Durante todo el siglo XX la principal cuestión valencianista fue la naturaleza de la lengua. En el XIX era puro asunto literario, a los escritores valencianos les interesaba concursar allí y a los catalanes aquí, con ámbito incluso provenzal. En el XX se politiza, cuando Prat de la Riba mantiene en «La nacionalitat catalana» que la unificación lingüística es necesaria para crear una «Gran Cataluña». Faustí Barberà, en su discurso de 1902, reivindica la lengua valenciana y para nada recalca su parentesco con la catalana. Ni la menciona. Era un mensaje político limpio y claro donde se menciona expresamente la «Nación valenciana» y no otra. A partir de 1907 surgen los valencianos catalanófilos reclamando el catalán como lengua valenciana. Inmediatamente les replica un valencianófilo. Gumiel contra Donderis. Fullana contra Mengod. Bayarri contra Ferrando. José Ombuena contra Manuel Sanchis Guarner. Miquel Adlert contra Joan Fuster, y un largo etcétera. El resultado es un valencianismo político limitado a la lengua, enzarzado en un simple debate periodístico que siempre vuelve a lo mismo, ahora continuado por Francesc de Paula Burguera.

Romperemos esta tradición, planteando otra perspectiva: la lengua no es común ni diferente, sino lo que se quiera hacer de ella. Evidentemente hay conexión filológica entre valenciano y catalán, pero importa más la política que la lingüística. Gallego y portugués son lo mismo cuando los usuarios lo precisan, pero políticamente son diferentes. Moldavo y rumano igual, pero si afirmas esto en Moldavia, te pueden fusilar. Peor está el serbo-croata, que por razones políticas y hasta bélicas, se consideran idiomas distintos hasta ortográficamente. Si el valencianismo hubiera entronizado la lengua valenciana como propia, dotándola de academia hace cien años e imponiéndola en un sistema educativo, hoy seríamos una autonomía consolidada. Para lo que nos hubiera convenido hubiéramos hablado de tú a tú con Cataluña, y para lo demás hubiéramos tomado decisiones propias. De esta manera, debatiendo si son galgos o podencos, tenemos una autonomía arruinada, financieramente desarticulada, sin personalidad. Yo mismo prefiero usar el castellano a ciertas fórmulas ideadas por Pompeu Fabra que me incomodan, y que parecen inamovibles porque los primeros intransigentes con la «llengua comuna» son los catalanes, que quieren mandar en todo sin dejar ningún protagonismo a los demás.
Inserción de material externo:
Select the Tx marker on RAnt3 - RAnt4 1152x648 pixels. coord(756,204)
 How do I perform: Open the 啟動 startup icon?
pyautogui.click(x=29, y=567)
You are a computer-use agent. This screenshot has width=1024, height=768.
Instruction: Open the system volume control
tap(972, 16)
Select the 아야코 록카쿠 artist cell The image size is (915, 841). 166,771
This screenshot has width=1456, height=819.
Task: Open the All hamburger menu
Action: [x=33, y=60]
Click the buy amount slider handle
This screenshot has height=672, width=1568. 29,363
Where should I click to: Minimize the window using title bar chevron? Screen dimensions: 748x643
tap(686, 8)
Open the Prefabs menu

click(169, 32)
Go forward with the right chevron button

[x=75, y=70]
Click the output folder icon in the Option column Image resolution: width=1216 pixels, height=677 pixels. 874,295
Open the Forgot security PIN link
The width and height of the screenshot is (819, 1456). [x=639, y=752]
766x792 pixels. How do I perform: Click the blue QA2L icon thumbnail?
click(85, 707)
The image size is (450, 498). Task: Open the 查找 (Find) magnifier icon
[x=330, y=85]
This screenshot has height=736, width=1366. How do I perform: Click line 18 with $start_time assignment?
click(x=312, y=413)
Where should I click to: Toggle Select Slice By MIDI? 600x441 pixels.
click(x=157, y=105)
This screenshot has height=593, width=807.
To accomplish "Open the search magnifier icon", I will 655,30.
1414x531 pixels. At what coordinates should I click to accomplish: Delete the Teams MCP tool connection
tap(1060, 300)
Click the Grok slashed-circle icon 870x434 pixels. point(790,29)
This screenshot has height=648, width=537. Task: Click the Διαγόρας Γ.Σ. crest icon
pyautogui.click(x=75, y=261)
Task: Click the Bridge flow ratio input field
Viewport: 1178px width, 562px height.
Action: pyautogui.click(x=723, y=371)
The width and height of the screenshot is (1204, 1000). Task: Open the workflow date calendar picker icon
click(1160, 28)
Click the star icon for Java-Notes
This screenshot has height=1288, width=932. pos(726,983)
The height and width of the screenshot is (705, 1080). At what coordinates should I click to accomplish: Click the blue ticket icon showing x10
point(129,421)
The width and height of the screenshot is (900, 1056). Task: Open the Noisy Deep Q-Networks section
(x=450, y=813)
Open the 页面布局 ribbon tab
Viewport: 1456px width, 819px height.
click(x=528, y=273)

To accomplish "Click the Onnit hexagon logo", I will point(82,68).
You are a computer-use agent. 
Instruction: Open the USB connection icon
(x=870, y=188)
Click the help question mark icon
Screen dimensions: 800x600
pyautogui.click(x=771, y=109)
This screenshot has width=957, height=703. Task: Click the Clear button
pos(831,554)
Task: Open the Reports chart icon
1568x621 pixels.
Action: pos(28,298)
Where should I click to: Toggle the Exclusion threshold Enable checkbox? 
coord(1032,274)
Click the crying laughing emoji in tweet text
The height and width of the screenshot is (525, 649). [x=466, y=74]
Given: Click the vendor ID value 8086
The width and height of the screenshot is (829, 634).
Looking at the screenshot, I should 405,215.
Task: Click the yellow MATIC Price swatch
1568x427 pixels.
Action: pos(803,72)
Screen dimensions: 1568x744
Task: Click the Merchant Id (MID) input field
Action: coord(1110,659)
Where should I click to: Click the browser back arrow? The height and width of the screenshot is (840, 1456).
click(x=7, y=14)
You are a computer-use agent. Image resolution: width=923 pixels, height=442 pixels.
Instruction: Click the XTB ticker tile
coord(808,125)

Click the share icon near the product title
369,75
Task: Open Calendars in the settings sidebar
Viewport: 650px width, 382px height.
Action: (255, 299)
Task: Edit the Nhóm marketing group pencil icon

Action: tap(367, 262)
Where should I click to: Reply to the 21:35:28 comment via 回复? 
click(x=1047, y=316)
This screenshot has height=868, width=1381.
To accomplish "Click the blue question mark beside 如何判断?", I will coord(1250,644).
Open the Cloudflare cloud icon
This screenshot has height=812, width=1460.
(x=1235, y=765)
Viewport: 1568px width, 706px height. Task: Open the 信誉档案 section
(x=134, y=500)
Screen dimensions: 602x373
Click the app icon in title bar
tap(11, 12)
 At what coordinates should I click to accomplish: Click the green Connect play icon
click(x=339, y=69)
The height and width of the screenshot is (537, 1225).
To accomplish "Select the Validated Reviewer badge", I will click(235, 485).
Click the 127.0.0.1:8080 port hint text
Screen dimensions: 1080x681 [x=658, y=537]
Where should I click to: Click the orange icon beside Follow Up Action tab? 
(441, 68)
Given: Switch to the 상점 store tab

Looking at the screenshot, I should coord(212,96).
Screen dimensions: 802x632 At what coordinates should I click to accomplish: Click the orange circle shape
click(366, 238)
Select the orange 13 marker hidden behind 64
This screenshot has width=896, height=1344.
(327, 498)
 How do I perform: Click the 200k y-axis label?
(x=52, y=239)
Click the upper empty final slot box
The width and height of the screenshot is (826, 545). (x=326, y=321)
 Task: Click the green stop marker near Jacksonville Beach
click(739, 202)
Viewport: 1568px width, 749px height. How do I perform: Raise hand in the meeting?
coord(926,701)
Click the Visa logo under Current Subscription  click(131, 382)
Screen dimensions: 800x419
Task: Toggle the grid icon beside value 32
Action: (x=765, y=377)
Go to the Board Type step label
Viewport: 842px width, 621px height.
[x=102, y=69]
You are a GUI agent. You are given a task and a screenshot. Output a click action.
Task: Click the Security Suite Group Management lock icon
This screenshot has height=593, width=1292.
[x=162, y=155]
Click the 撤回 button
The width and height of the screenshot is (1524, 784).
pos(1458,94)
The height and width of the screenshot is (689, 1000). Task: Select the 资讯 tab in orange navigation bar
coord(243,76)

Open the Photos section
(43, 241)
En Valencia, la única lengua que interesa es el inglés, o el chino, porque un pueblo despersonalizado se apunta a cualquier cosa. La responsable de todo es una clase intelectual sin más preocupación que la sacrosanta unidad de la lengua. ¡Acabemos ese debate de una vez! Si la lengua es la misma, no hay que preocuparse de nada. La escribamos como la escribamos seguirá siendo la misma. Cuando a un valenciano le interese negociar con un catalán, y viceversa, se entenderán. Y cuando les convenga ignorarse, harán como que no se entienden. Así pasa y así pasará. Mientras nosotros lingüineamos, otros triunfan. En el Gobierno español ni un solo ministro valenciano, ni ninguno de los 42 altos cargos del Estado. Ojalá nuestra lengua común fuera el arameo, y así poder suplicarle a Jesucristo en su idioma natal que nos haga un milagro. Porque de lo contrario, en lugar de una «llengua comú» tendremos una lengua «en el comú», que no es lo mismo.